• To be done: How many lines in the material below contain the string "Open"? Reply with the number only.

====== Records

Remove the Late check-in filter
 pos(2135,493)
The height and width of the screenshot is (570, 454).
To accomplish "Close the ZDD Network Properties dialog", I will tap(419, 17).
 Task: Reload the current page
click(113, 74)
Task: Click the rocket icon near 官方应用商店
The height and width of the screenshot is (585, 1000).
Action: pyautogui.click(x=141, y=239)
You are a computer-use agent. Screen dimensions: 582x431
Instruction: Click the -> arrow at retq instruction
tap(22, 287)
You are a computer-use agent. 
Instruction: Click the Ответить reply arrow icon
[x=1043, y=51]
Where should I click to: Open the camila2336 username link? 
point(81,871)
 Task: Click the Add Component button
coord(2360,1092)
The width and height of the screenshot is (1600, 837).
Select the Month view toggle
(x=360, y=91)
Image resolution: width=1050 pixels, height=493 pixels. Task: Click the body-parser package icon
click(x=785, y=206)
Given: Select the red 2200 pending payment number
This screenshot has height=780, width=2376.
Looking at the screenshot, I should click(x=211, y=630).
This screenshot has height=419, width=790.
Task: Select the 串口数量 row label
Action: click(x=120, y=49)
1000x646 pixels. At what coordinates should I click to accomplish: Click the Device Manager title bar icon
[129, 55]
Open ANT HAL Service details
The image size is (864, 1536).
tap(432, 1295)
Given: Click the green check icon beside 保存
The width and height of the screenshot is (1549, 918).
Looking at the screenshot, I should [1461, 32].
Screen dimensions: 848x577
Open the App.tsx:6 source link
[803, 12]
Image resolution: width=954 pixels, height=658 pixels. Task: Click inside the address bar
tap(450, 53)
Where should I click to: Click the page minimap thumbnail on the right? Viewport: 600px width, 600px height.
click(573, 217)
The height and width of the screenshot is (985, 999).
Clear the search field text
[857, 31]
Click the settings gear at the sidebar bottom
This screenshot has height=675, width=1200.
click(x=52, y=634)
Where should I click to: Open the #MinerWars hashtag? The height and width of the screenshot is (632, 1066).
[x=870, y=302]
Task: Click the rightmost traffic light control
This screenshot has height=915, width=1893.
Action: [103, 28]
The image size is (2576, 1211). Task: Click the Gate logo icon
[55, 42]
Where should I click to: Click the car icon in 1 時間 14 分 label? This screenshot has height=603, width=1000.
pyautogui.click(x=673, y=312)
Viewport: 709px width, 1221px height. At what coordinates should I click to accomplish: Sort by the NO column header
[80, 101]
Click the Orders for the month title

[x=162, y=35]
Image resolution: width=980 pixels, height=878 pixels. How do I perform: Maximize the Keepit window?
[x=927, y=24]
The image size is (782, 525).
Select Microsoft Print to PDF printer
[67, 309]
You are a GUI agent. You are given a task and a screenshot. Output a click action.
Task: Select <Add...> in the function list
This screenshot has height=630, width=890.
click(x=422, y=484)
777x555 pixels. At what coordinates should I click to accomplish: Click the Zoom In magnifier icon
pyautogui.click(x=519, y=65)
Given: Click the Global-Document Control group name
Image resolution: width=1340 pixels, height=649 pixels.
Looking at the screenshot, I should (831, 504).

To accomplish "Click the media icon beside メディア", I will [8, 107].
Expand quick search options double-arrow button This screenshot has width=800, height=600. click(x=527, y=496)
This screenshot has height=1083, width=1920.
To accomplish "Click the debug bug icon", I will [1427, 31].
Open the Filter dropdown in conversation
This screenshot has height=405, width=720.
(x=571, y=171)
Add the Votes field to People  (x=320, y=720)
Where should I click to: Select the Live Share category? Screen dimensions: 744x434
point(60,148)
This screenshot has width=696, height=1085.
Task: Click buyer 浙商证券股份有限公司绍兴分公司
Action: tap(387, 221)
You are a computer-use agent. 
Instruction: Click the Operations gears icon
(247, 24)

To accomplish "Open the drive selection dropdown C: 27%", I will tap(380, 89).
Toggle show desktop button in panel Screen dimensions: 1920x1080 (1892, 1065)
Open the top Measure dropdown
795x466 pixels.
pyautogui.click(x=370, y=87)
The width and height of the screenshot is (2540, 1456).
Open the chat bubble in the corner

============

• Answer to this task: 8